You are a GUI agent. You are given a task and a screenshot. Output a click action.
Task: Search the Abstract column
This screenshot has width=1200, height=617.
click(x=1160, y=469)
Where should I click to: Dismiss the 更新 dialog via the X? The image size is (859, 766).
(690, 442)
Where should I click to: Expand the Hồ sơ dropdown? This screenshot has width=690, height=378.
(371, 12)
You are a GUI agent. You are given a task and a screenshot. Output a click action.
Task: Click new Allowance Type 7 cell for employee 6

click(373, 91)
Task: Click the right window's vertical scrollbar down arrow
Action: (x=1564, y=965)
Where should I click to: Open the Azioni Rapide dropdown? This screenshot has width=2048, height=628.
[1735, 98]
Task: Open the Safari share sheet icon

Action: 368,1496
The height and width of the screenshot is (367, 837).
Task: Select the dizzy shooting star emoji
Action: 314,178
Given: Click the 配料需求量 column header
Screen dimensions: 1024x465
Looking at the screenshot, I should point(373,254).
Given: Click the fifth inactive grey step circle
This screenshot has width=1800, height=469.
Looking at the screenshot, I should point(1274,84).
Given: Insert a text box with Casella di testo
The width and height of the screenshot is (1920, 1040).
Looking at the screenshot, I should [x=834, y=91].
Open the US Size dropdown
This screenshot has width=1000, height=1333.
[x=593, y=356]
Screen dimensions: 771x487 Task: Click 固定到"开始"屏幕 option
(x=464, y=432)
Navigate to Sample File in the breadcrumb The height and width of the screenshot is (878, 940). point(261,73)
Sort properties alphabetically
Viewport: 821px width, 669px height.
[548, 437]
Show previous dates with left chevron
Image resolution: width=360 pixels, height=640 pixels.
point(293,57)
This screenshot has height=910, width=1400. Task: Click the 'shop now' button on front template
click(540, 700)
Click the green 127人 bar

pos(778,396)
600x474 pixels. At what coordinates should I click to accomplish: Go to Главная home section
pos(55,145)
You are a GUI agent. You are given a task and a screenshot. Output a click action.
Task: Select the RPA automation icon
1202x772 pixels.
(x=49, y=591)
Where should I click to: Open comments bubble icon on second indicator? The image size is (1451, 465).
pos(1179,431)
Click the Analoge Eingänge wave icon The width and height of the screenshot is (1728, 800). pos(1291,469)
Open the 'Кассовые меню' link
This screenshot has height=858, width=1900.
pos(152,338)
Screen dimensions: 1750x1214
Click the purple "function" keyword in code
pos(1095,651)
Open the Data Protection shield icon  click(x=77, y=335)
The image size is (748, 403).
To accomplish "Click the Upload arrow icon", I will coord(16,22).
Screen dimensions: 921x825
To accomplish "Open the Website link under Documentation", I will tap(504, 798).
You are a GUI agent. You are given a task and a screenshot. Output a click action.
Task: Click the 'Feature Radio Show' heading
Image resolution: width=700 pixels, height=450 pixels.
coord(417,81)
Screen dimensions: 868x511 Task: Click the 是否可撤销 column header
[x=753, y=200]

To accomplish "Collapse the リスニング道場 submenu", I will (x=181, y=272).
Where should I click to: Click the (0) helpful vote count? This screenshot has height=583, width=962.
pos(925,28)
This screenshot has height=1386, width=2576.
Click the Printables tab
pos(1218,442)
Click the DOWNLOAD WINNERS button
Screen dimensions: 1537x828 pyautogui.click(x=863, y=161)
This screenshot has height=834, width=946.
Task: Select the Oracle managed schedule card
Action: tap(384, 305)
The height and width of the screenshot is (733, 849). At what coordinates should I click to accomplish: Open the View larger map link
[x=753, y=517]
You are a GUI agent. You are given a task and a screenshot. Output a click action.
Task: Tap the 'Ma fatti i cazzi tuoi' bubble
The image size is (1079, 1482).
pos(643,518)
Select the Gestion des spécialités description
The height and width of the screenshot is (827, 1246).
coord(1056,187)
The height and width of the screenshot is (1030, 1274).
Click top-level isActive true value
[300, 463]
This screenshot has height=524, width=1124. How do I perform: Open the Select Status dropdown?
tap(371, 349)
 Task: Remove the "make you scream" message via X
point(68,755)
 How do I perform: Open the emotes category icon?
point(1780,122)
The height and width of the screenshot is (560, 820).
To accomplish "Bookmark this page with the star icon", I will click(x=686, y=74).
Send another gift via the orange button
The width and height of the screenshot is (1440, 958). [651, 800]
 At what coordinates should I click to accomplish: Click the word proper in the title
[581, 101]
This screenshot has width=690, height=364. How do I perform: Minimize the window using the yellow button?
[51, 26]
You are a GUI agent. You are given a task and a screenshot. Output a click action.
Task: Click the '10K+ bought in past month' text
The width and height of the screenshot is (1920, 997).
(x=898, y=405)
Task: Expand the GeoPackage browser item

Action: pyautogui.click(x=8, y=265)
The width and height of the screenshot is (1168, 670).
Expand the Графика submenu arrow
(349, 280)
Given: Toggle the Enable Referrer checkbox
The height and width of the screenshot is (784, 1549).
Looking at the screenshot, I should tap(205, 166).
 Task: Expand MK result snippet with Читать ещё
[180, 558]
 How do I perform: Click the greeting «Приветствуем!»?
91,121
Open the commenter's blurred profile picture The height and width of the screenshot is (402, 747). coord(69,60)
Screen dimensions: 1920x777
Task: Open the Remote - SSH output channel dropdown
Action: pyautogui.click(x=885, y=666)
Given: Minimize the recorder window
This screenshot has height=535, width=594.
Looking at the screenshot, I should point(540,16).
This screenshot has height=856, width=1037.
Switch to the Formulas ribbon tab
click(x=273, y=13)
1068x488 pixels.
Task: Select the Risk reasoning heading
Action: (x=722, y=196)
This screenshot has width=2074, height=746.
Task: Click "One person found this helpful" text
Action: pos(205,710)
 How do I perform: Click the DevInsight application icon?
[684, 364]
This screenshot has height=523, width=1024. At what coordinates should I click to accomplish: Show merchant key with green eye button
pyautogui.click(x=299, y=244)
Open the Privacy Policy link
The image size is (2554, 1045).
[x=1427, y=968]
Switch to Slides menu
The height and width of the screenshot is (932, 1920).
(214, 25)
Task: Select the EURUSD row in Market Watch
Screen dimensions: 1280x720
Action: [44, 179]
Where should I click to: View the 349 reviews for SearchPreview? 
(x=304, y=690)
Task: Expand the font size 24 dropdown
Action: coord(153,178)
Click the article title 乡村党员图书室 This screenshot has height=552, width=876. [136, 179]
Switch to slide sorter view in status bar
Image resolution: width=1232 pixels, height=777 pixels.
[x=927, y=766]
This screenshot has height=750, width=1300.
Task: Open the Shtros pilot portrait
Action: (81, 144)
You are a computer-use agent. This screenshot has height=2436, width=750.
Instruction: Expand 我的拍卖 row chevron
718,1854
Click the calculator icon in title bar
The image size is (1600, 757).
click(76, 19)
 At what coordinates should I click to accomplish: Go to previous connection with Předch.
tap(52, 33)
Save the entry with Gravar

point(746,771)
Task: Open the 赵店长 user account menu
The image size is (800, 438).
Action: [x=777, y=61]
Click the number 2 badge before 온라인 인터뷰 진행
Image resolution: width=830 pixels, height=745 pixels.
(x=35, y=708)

-----

Activity: Each line of the records belongs in the answer, reproduced exactly.

Finished exercise:
You are a GUI agent. You are given a task and a screenshot. Output a click action.
Task: Search the Abstract column
This screenshot has width=1200, height=617.
click(x=1160, y=469)
Where should I click to: Dismiss the 更新 dialog via the X? The image size is (859, 766).
(690, 442)
Where should I click to: Expand the Hồ sơ dropdown? This screenshot has width=690, height=378.
(371, 12)
You are a GUI agent. You are given a task and a screenshot. Output a click action.
Task: Click new Allowance Type 7 cell for employee 6

click(373, 91)
Task: Click the right window's vertical scrollbar down arrow
Action: (x=1564, y=965)
Where should I click to: Open the Azioni Rapide dropdown? This screenshot has width=2048, height=628.
[1735, 98]
Task: Open the Safari share sheet icon

Action: 368,1496
The height and width of the screenshot is (367, 837).
Task: Select the dizzy shooting star emoji
Action: 314,178
Given: Click the 配料需求量 column header
Screen dimensions: 1024x465
Looking at the screenshot, I should point(373,254).
Given: Click the fifth inactive grey step circle
This screenshot has width=1800, height=469.
Looking at the screenshot, I should point(1274,84).
Given: Insert a text box with Casella di testo
The width and height of the screenshot is (1920, 1040).
Looking at the screenshot, I should [x=834, y=91].
Open the US Size dropdown
This screenshot has width=1000, height=1333.
[x=593, y=356]
Screen dimensions: 771x487 Task: Click 固定到"开始"屏幕 option
(x=464, y=432)
Navigate to Sample File in the breadcrumb The height and width of the screenshot is (878, 940). point(261,73)
Sort properties alphabetically
Viewport: 821px width, 669px height.
[548, 437]
Show previous dates with left chevron
Image resolution: width=360 pixels, height=640 pixels.
point(293,57)
This screenshot has height=910, width=1400. Task: Click the 'shop now' button on front template
click(540, 700)
Click the green 127人 bar

pos(778,396)
600x474 pixels. At what coordinates should I click to accomplish: Go to Главная home section
pos(55,145)
You are a GUI agent. You are given a task and a screenshot. Output a click action.
Task: Select the RPA automation icon
1202x772 pixels.
(x=49, y=591)
Where should I click to: Open comments bubble icon on second indicator? The image size is (1451, 465).
pos(1179,431)
Click the Analoge Eingänge wave icon The width and height of the screenshot is (1728, 800). pos(1291,469)
Open the 'Кассовые меню' link
This screenshot has height=858, width=1900.
pos(152,338)
Screen dimensions: 1750x1214
Click the purple "function" keyword in code
pos(1095,651)
Open the Data Protection shield icon  click(x=77, y=335)
The image size is (748, 403).
To accomplish "Click the Upload arrow icon", I will coord(16,22).
Screen dimensions: 921x825
To accomplish "Open the Website link under Documentation", I will tap(504, 798).
You are a GUI agent. You are given a task and a screenshot. Output a click action.
Task: Click the 'Feature Radio Show' heading
Image resolution: width=700 pixels, height=450 pixels.
coord(417,81)
Screen dimensions: 868x511 Task: Click the 是否可撤销 column header
[x=753, y=200]

To accomplish "Collapse the リスニング道場 submenu", I will (x=181, y=272).
Where should I click to: Click the (0) helpful vote count? This screenshot has height=583, width=962.
pos(925,28)
This screenshot has height=1386, width=2576.
Click the Printables tab
pos(1218,442)
Click the DOWNLOAD WINNERS button
Screen dimensions: 1537x828 pyautogui.click(x=863, y=161)
This screenshot has height=834, width=946.
Task: Select the Oracle managed schedule card
Action: tap(384, 305)
The height and width of the screenshot is (733, 849). At what coordinates should I click to accomplish: Open the View larger map link
[x=753, y=517]
You are a GUI agent. You are given a task and a screenshot. Output a click action.
Task: Tap the 'Ma fatti i cazzi tuoi' bubble
The image size is (1079, 1482).
pos(643,518)
Select the Gestion des spécialités description
The height and width of the screenshot is (827, 1246).
coord(1056,187)
The height and width of the screenshot is (1030, 1274).
Click top-level isActive true value
[300, 463]
This screenshot has height=524, width=1124. How do I perform: Open the Select Status dropdown?
tap(371, 349)
 Task: Remove the "make you scream" message via X
point(68,755)
 How do I perform: Open the emotes category icon?
point(1780,122)
The height and width of the screenshot is (560, 820).
To accomplish "Bookmark this page with the star icon", I will click(x=686, y=74).
Send another gift via the orange button
The width and height of the screenshot is (1440, 958). [651, 800]
 At what coordinates should I click to accomplish: Click the word proper in the title
[581, 101]
This screenshot has width=690, height=364. How do I perform: Minimize the window using the yellow button?
[51, 26]
You are a GUI agent. You are given a task and a screenshot. Output a click action.
Task: Click the '10K+ bought in past month' text
The width and height of the screenshot is (1920, 997).
(x=898, y=405)
Task: Expand the GeoPackage browser item

Action: pyautogui.click(x=8, y=265)
The width and height of the screenshot is (1168, 670).
Expand the Графика submenu arrow
(349, 280)
Given: Toggle the Enable Referrer checkbox
The height and width of the screenshot is (784, 1549).
Looking at the screenshot, I should tap(205, 166).
 Task: Expand MK result snippet with Читать ещё
[180, 558]
 How do I perform: Click the greeting «Приветствуем!»?
91,121
Open the commenter's blurred profile picture The height and width of the screenshot is (402, 747). coord(69,60)
Screen dimensions: 1920x777
Task: Open the Remote - SSH output channel dropdown
Action: pyautogui.click(x=885, y=666)
Given: Minimize the recorder window
This screenshot has height=535, width=594.
Looking at the screenshot, I should point(540,16).
This screenshot has height=856, width=1037.
Switch to the Formulas ribbon tab
click(x=273, y=13)
1068x488 pixels.
Task: Select the Risk reasoning heading
Action: (x=722, y=196)
This screenshot has width=2074, height=746.
Task: Click "One person found this helpful" text
Action: pos(205,710)
 How do I perform: Click the DevInsight application icon?
[684, 364]
This screenshot has height=523, width=1024. At what coordinates should I click to accomplish: Show merchant key with green eye button
pyautogui.click(x=299, y=244)
Open the Privacy Policy link
The image size is (2554, 1045).
[x=1427, y=968]
Switch to Slides menu
The height and width of the screenshot is (932, 1920).
(214, 25)
Task: Select the EURUSD row in Market Watch
Screen dimensions: 1280x720
Action: [44, 179]
Where should I click to: View the 349 reviews for SearchPreview? 
(x=304, y=690)
Task: Expand the font size 24 dropdown
Action: coord(153,178)
Click the article title 乡村党员图书室 This screenshot has height=552, width=876. [136, 179]
Switch to slide sorter view in status bar
Image resolution: width=1232 pixels, height=777 pixels.
[x=927, y=766]
This screenshot has height=750, width=1300.
Task: Open the Shtros pilot portrait
Action: (81, 144)
You are a computer-use agent. This screenshot has height=2436, width=750.
Instruction: Expand 我的拍卖 row chevron
718,1854
Click the calculator icon in title bar
The image size is (1600, 757).
click(76, 19)
 At what coordinates should I click to accomplish: Go to previous connection with Předch.
tap(52, 33)
Save the entry with Gravar

point(746,771)
Task: Open the 赵店长 user account menu
The image size is (800, 438).
Action: [x=777, y=61]
Click the number 2 badge before 온라인 인터뷰 진행
Image resolution: width=830 pixels, height=745 pixels.
(x=35, y=708)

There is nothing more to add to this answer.